O que São Paulo deu e tirou de Duquesa
Cidade lhe deu palco, mas tirou a leveza e ela transformou tudo em rap
Escrevi essa ouvindo “Cartas pra mim mesma”, de Jeysa Ribeiro, que o mundo conhece como Duquesa, essa que segura o rap brasileiro nas costas com a mesma força e delicadeza de quem carrega memórias da Bahia. Conheci Duquesa em 2018, quando ela ainda era uma menina. O DDD dela é 75, Feira de Santana, Bahia. De lá pra cá, o resto é história.
São Paulo foi o ponto de virada da carreira musical dela. Foi aqui que os sonhos da garota de bermuda, tantas vezes chamada de “sapatão” com tom de crueldade, ganharam novos contornos. A cidade mostrou a ela que sempre existe um lugar, sempre existe uma tribo que acolhe. Ela poderia, sim, usar bermudas. “São Paulo me deu esperança. Se eu não continuasse na música, sei que com a publicidade poderia ter um emprego. Aqui eu encontrei pertencimento”, ela me confessou ao telefone.
Mas toda dádiva vem com cobrança. A mesma São Paulo que abriu caminhos também tirou algo essencial: o ânimo dos dias off. “Antes, meu descanso era ir a um bar, ver uma balada, sair com os amigos. Hoje, meu dia off é ficar em casa, ouvindo nada. Fazer nada virou o normal. E isso é assustador”, ela disse.
Dias atrás, quando retornou para Feira de Santana, ela abriu seu diário antigo de adolescente e achou o desejo escrito à caneta: gravar um EP.
São Paulo foi palco e labirinto, respiro curto e luz acesa. Aqui, fez da vulnerabilidade potência, ergueu futuro no presente e hoje inscreve seu nome na memória, no coração e na cabeça de quem a escuta no Brasil inteiro.
É esse paradoxo que Duquesa encara. Entre a esperança de futuro e o peso da exaustão, uma artista que transforma dores em rimas, que constrói futuro no presente, que nunca esquece de onde veio e que está criando uma nova estética para o rap brasileiro, onde vulnerabilidade e potência caminham juntas.

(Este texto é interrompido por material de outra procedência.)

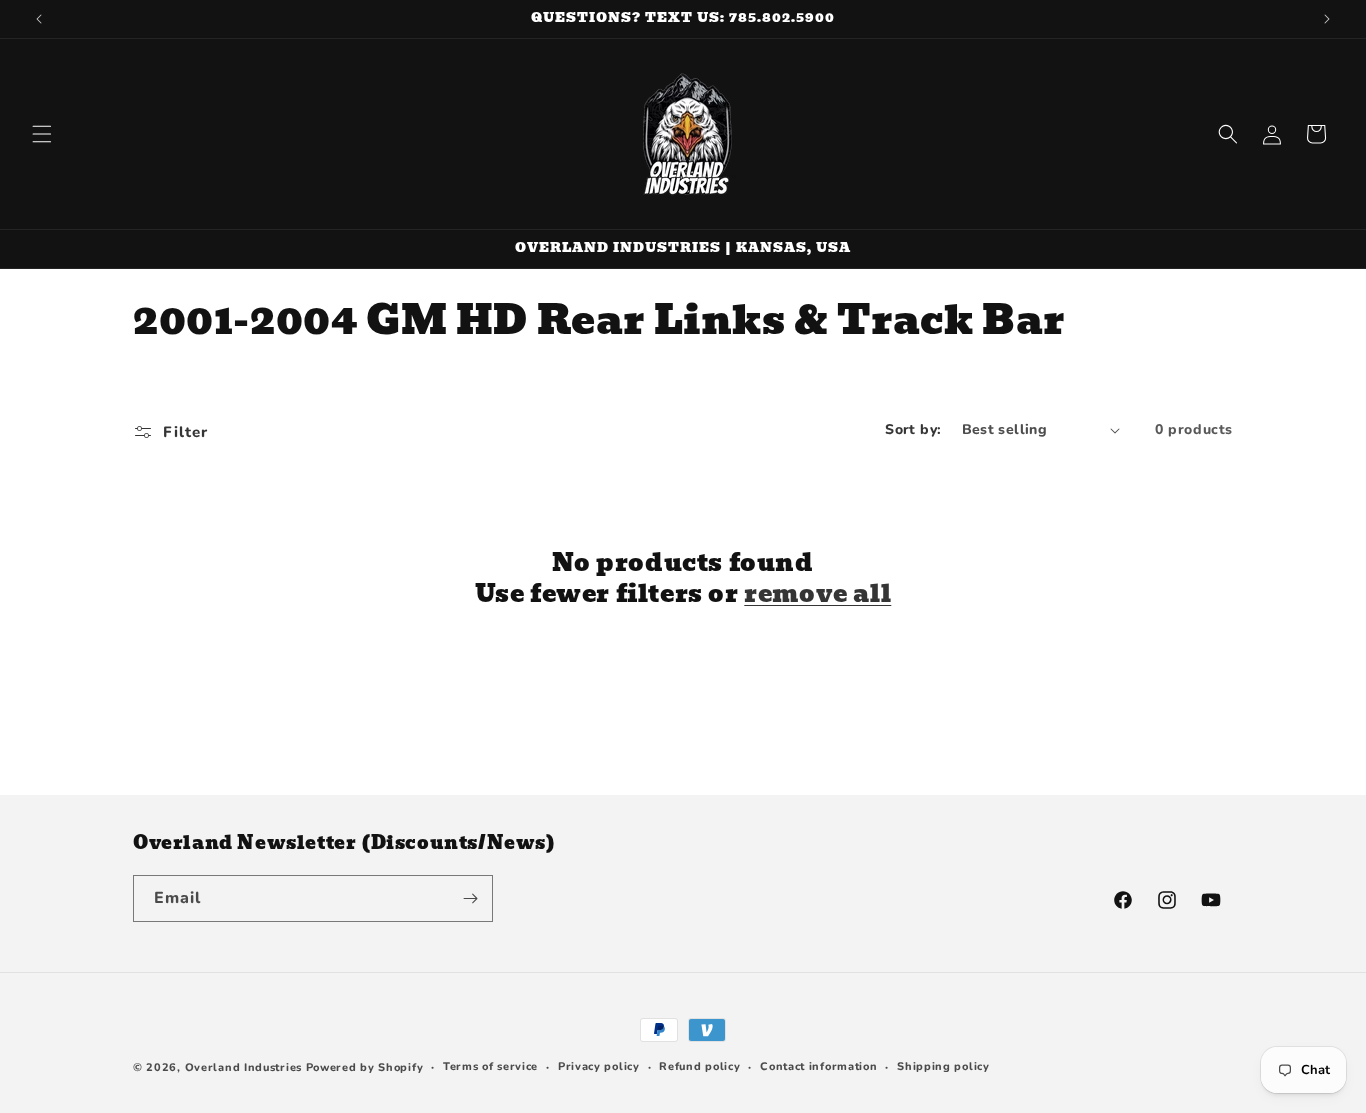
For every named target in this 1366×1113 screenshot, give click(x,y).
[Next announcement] (1327, 19)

E talvez seja importante lembrar disso justamente hoje, no Dia das Crianças. Porque todo grande artista que conhecemos já foi criança um dia cheia de sonhos, medos e perguntas. A trajetória de Duquesa é prova viva de que sonhos não apenas resistem, mas podem se realizar, mesmo quando o mundo insiste em endurecer. Não deixemos que a dureza da vida mate aquilo que nos fazia acreditar quando éramos crianças. Cuidar dos sonhos é também uma forma de sobreviver e, às vezes, a única forma de viver.
E depois da mãe de Duquesa, a maior fã dela sou eu.